しかしこれがRCTでなかった場合、「Aという薬が死亡率を下げる可能性がある」という、可能性の域をでません。
今のところ、RCTにより75歳以上の糖尿病でない高齢者に対しては、新規スタチン薬の投与が心血管疾患の1次予防につながるという試験結果が得られていません。
1次予防につながる可能性がある、という試験結果は得られています。
PROSPER試験
高齢の高コレステロール血症例を対象としたコレステロール低下療法のランダム化試験として知られています。
(Shepherd J, et al. Lancet. 2002;360:1623-1630.)
これは、75歳以上82歳未満の高齢者にプラバスタチンを使用し、冠動脈疾患死・非致死性心筋梗塞・全脳卒中をプラセボ群と比較して15%低下させました。
しかし同試験には、多くの心血管系の2次予防例が含まれており、1次予防だけを確認していません。さらに「82歳」という年齢上限も設けられています。
EWTOPIA75
日本での高LDLコレステロール(LDL-C)血症を有する高齢者を対象に、LDL-C低下療法による心血管疾患の1次予防を検討しています。
これは、スタチンではなくてエゼチニブにて行われています。
平均年齢は81歳、女性が74%を占めています。LDL-C平均値は約160mg/dL。90%近くが高血圧、約25%が糖尿病を合併し、15%強がメタボリックシンドロームを有していました。
これら3,796例は食事指導のみを行う「対照」群(1,898例)と、食事指導に加えエゼチミブ10mg/日を服用する「エゼチミブ」群(1,898例)にランダム化され、イベント判定者にのみ割付群が隠されるPROBE法で追跡されました。
1次評価項目である「心臓突然死・心筋梗塞・冠血行再建術、脳卒中」のハザード比(HR)は、エゼチミブ群で0.66(95%信頼区間[CI]:0.50~0.86)と、有意に低値となりました。

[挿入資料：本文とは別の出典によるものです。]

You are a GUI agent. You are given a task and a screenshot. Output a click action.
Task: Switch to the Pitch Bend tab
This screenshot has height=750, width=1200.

2次評価項目を見ると、エゼチミブ群で有意にリスクが減少していたのは、「心臓突然死・心筋梗塞・冠血行再建術」から成る「心イベント」でした(HR:0.60、95%CI:0.37~0.98)。脳血管障害(HR:0.78、95%CI:0.55~1.11)と総死亡(HR:1.09、95%CI:0.89~1.34)のリスクに、両群間で有意差はありませんでした。
二重盲検法の採用が難しいケースでは、アウトカム評価書のみを盲検化する方法です。
メリットは、二重盲検法よりも比較的コストを抑えることができ、プラセボ効果も含めて効果を検討できます。しかし、PROBE法は担当医師も患者もどちらの治療に割り付けられているか知ることができてしまうため、主観的な要素が入り込むようなアウトカム(心不全による入院など)には適していません。なぜなら、入院適用は担当医師の判断に委ねられるため、バイアスがかかりやすくなります。そのため、PROBE法では、主観が入りにくいアウトカム(死亡、心血管死など)を採用すべきです。
服薬指導
80歳男性 Aさん
現病:高血圧
既往歴:なし




LDL:160mg/dLとなっていますね。




ただ、心筋梗塞の既往歴があれば服用した方が良いと思います。また、頸のエコーにて動脈硬化の指摘を受けていたり、糖尿病の方は必要となることが多いです。